- Opening Delimiter -
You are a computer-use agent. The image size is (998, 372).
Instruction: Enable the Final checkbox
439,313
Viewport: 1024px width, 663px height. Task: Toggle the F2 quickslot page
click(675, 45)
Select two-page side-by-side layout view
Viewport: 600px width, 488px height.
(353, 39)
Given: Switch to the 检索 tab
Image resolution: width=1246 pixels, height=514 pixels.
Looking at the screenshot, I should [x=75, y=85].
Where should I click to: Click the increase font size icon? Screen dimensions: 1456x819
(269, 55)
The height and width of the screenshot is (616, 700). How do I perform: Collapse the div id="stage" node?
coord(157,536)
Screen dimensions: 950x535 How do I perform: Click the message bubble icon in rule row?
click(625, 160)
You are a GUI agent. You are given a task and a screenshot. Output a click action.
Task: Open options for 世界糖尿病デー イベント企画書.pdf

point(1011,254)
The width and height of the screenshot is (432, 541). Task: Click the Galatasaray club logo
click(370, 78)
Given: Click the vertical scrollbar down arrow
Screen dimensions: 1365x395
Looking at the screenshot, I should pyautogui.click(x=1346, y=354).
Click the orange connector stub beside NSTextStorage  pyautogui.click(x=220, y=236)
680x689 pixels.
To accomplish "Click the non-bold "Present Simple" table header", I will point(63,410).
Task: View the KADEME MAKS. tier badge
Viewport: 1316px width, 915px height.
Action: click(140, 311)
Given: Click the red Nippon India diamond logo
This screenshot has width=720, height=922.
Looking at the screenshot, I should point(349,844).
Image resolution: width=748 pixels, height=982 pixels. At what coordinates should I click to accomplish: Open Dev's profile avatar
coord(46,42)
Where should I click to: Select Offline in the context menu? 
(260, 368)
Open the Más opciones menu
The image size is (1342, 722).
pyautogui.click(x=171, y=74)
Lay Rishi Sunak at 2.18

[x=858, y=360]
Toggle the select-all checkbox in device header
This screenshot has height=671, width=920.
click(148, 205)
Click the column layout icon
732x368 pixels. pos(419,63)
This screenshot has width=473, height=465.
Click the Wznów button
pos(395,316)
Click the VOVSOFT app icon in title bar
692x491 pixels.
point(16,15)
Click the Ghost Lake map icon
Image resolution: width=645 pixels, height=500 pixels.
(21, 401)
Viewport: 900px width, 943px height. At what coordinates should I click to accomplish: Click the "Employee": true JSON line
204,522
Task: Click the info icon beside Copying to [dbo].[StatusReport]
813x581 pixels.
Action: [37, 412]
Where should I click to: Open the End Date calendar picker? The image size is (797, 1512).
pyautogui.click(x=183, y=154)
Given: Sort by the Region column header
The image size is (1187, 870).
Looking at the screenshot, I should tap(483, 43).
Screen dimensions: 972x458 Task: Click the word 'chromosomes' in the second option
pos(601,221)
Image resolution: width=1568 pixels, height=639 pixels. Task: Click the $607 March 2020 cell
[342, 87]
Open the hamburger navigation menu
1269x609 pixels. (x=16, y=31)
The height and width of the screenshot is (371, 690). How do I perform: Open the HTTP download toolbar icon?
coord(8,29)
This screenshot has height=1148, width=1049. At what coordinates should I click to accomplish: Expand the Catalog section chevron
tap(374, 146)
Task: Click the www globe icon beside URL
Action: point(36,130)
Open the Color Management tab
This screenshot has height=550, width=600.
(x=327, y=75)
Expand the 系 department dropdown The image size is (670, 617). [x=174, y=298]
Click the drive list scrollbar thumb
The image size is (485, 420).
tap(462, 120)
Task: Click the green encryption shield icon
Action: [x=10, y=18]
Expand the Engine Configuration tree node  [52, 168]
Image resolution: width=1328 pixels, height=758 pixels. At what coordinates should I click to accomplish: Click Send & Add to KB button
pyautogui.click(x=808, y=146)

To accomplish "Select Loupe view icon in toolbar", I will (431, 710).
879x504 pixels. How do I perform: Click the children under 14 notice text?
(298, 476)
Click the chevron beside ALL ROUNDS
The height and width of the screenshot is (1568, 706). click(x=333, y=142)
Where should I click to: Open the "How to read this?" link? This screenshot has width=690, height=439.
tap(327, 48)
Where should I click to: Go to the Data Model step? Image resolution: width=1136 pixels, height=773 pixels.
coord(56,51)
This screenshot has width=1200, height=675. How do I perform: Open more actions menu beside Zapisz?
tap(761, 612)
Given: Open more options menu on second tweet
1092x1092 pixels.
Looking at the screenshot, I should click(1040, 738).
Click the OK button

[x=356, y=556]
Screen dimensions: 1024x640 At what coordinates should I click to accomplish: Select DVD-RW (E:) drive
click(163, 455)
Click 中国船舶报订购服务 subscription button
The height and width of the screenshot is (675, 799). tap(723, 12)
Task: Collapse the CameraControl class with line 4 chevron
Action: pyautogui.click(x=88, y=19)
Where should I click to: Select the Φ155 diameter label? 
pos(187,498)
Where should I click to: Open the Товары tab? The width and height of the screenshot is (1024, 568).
- Closing Delimiter -
> Brief: Without changing anything, repeat every record above.

> Solved problem:
You are a computer-use agent. The image size is (998, 372).
Instruction: Enable the Final checkbox
439,313
Viewport: 1024px width, 663px height. Task: Toggle the F2 quickslot page
click(675, 45)
Select two-page side-by-side layout view
Viewport: 600px width, 488px height.
(353, 39)
Given: Switch to the 检索 tab
Image resolution: width=1246 pixels, height=514 pixels.
Looking at the screenshot, I should [x=75, y=85].
Where should I click to: Click the increase font size icon? Screen dimensions: 1456x819
(269, 55)
The height and width of the screenshot is (616, 700). How do I perform: Collapse the div id="stage" node?
coord(157,536)
Screen dimensions: 950x535 How do I perform: Click the message bubble icon in rule row?
click(625, 160)
You are a GUI agent. You are given a task and a screenshot. Output a click action.
Task: Open options for 世界糖尿病デー イベント企画書.pdf

point(1011,254)
The width and height of the screenshot is (432, 541). Task: Click the Galatasaray club logo
click(370, 78)
Given: Click the vertical scrollbar down arrow
Screen dimensions: 1365x395
Looking at the screenshot, I should pyautogui.click(x=1346, y=354).
Click the orange connector stub beside NSTextStorage  pyautogui.click(x=220, y=236)
680x689 pixels.
To accomplish "Click the non-bold "Present Simple" table header", I will point(63,410).
Task: View the KADEME MAKS. tier badge
Viewport: 1316px width, 915px height.
Action: click(140, 311)
Given: Click the red Nippon India diamond logo
This screenshot has width=720, height=922.
Looking at the screenshot, I should point(349,844).
Image resolution: width=748 pixels, height=982 pixels. At what coordinates should I click to accomplish: Open Dev's profile avatar
coord(46,42)
Where should I click to: Select Offline in the context menu? 
(260, 368)
Open the Más opciones menu
The image size is (1342, 722).
pyautogui.click(x=171, y=74)
Lay Rishi Sunak at 2.18

[x=858, y=360]
Toggle the select-all checkbox in device header
This screenshot has height=671, width=920.
click(148, 205)
Click the column layout icon
732x368 pixels. pos(419,63)
This screenshot has width=473, height=465.
Click the Wznów button
pos(395,316)
Click the VOVSOFT app icon in title bar
692x491 pixels.
point(16,15)
Click the Ghost Lake map icon
Image resolution: width=645 pixels, height=500 pixels.
(21, 401)
Viewport: 900px width, 943px height. At what coordinates should I click to accomplish: Click the "Employee": true JSON line
204,522
Task: Click the info icon beside Copying to [dbo].[StatusReport]
813x581 pixels.
Action: [37, 412]
Where should I click to: Open the End Date calendar picker? The image size is (797, 1512).
pyautogui.click(x=183, y=154)
Given: Sort by the Region column header
The image size is (1187, 870).
Looking at the screenshot, I should tap(483, 43).
Screen dimensions: 972x458 Task: Click the word 'chromosomes' in the second option
pos(601,221)
Image resolution: width=1568 pixels, height=639 pixels. Task: Click the $607 March 2020 cell
[342, 87]
Open the hamburger navigation menu
1269x609 pixels. (x=16, y=31)
The height and width of the screenshot is (371, 690). How do I perform: Open the HTTP download toolbar icon?
coord(8,29)
This screenshot has height=1148, width=1049. At what coordinates should I click to accomplish: Expand the Catalog section chevron
tap(374, 146)
Task: Click the www globe icon beside URL
Action: point(36,130)
Open the Color Management tab
This screenshot has height=550, width=600.
(x=327, y=75)
Expand the 系 department dropdown The image size is (670, 617). [x=174, y=298]
Click the drive list scrollbar thumb
The image size is (485, 420).
tap(462, 120)
Task: Click the green encryption shield icon
Action: [x=10, y=18]
Expand the Engine Configuration tree node  [52, 168]
Image resolution: width=1328 pixels, height=758 pixels. At what coordinates should I click to accomplish: Click Send & Add to KB button
pyautogui.click(x=808, y=146)

To accomplish "Select Loupe view icon in toolbar", I will (431, 710).
879x504 pixels. How do I perform: Click the children under 14 notice text?
(298, 476)
Click the chevron beside ALL ROUNDS
The height and width of the screenshot is (1568, 706). click(x=333, y=142)
Where should I click to: Open the "How to read this?" link? This screenshot has width=690, height=439.
tap(327, 48)
Where should I click to: Go to the Data Model step? Image resolution: width=1136 pixels, height=773 pixels.
coord(56,51)
This screenshot has width=1200, height=675. How do I perform: Open more actions menu beside Zapisz?
tap(761, 612)
Given: Open more options menu on second tweet
1092x1092 pixels.
Looking at the screenshot, I should click(1040, 738).
Click the OK button

[x=356, y=556]
Screen dimensions: 1024x640 At what coordinates should I click to accomplish: Select DVD-RW (E:) drive
click(163, 455)
Click 中国船舶报订购服务 subscription button
The height and width of the screenshot is (675, 799). tap(723, 12)
Task: Collapse the CameraControl class with line 4 chevron
Action: pyautogui.click(x=88, y=19)
Where should I click to: Select the Φ155 diameter label? 
pos(187,498)
Where should I click to: Open the Товары tab? The width and height of the screenshot is (1024, 568).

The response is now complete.